Lo consideró e inclinó la cabeza.
—¿Con respecto a Kelmere?
—Sí—dijo—. Con relación a Kelmere.
—No.
—Bien. Quédate; mejor aún, vuelve al pozo. Saldré pronto.
—No. —Lo tomó por el brazo—. Me corresponde a mí. Los hombres de tu hermana no me reconocerán. A ti te conocerán de inmediato. Sabes que tengo razón.
Para ese entonces ya estaba indignado; desgarrado entre la protección y la simple razón. Ione vio la pelea en su interior, esperó que la verdad ganara. Sus dientes estaban inmóviles y sus ojos tenían ese brillo que había visto una vez, en Kell, cuando le había dicho que no tenía nada para ofrecerle.
Ione lo comprendió. Conocía su corazón y lo comprendió.
—Puedes hacer buen uso del tiempo —propuso—. Intercambia las prendas de vestir con el sajón. Sólo como precaución.

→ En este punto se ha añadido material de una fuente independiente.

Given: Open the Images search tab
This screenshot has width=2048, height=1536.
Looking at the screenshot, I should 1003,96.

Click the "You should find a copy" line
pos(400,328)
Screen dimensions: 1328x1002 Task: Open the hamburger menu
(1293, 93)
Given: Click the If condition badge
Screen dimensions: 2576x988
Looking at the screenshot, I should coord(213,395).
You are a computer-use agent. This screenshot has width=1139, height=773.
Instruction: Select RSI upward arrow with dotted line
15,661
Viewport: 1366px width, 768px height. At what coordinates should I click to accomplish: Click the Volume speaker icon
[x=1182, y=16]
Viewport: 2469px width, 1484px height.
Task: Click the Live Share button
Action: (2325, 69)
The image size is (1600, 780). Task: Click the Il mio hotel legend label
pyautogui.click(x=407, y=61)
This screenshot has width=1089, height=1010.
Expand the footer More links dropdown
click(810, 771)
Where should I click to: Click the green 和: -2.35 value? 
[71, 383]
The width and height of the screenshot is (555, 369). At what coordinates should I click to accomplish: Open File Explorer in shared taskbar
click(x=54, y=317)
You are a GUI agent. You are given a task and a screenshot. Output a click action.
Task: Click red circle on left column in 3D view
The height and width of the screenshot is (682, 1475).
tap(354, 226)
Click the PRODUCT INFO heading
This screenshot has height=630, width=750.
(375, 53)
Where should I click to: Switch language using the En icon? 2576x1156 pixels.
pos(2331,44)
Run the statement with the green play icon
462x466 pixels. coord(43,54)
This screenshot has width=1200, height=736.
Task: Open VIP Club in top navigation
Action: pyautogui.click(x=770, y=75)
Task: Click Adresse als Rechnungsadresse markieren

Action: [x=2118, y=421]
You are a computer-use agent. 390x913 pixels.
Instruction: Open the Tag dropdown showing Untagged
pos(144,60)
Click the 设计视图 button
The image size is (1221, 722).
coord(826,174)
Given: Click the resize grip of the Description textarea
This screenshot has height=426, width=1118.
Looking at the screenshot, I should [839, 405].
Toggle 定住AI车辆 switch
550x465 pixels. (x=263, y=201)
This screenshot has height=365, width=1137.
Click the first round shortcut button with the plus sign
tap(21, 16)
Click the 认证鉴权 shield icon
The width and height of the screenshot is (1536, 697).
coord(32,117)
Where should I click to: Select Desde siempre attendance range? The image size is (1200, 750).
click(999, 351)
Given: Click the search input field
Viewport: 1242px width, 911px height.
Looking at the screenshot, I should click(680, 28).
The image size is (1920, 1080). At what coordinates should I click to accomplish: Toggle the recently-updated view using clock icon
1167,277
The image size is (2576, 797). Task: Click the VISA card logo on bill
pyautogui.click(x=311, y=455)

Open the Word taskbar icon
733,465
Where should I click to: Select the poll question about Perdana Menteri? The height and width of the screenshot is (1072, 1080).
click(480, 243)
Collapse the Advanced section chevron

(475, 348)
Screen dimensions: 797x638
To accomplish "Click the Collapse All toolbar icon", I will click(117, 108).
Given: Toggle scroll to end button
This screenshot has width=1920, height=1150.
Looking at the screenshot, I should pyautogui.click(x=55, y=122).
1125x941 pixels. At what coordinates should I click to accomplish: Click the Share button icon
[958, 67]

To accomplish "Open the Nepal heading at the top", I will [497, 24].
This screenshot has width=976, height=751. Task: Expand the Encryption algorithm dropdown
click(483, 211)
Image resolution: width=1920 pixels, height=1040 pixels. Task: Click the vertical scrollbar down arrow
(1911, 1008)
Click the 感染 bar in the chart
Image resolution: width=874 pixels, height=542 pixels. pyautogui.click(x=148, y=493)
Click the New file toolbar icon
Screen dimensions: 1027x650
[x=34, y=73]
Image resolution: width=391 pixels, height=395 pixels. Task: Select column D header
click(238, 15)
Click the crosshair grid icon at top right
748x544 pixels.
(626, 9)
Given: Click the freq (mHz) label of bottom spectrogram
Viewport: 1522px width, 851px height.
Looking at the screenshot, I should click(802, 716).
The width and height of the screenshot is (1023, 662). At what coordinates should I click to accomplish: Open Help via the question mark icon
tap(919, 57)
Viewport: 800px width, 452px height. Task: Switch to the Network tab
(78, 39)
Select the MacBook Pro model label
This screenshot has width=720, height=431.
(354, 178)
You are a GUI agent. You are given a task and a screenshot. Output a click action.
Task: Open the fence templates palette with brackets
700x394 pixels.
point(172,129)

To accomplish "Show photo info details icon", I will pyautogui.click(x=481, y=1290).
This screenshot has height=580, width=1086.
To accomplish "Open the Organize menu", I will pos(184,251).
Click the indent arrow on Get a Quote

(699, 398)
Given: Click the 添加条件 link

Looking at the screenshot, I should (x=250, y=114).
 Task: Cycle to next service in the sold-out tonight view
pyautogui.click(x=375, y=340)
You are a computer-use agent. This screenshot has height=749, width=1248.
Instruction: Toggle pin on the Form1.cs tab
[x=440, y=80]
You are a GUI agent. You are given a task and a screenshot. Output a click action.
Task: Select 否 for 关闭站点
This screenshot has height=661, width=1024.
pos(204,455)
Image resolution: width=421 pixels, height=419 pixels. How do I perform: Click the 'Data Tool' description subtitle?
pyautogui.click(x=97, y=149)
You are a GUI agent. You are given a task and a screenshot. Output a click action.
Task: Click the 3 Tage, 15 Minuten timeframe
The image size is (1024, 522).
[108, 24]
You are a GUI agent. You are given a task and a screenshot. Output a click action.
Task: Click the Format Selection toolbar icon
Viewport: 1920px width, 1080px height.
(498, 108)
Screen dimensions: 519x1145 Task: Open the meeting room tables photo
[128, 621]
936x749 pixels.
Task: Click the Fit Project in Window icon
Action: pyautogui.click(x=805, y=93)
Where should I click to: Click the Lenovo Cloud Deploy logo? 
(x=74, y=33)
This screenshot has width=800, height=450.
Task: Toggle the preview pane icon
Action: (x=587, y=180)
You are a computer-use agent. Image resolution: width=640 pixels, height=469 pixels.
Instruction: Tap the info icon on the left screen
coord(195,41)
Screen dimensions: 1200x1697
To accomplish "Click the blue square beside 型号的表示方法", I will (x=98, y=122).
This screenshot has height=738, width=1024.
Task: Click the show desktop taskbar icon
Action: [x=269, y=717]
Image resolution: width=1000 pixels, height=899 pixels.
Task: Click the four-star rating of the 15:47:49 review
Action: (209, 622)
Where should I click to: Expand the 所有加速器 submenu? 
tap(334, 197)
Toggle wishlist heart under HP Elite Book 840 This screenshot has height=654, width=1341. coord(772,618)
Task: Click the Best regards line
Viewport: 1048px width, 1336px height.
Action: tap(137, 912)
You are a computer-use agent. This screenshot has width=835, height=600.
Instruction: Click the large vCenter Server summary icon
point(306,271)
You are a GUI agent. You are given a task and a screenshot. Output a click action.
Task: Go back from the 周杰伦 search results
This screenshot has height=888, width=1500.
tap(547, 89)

Mientras Aedan miraba, con agresividad, al hombre mucho más pequeño que yacía cerca de su pie, Ione se acercó aún más y le habló a la altura de su garganta donde el latido de su corazón era fuerte.
—Recuerdo algo más, escocés. Creo que olvidé de decirte que te amo. Pero ya lo sabías.
Ione se dirigió a la salida. Aedan la vio partir, con rostro de piedra, lamido por las sombras que cambiaban. La cerradura era sencilla y pudo romper el picaporte con facilidad. Ione salió y cerró la puerta que los separaba, con cuidado.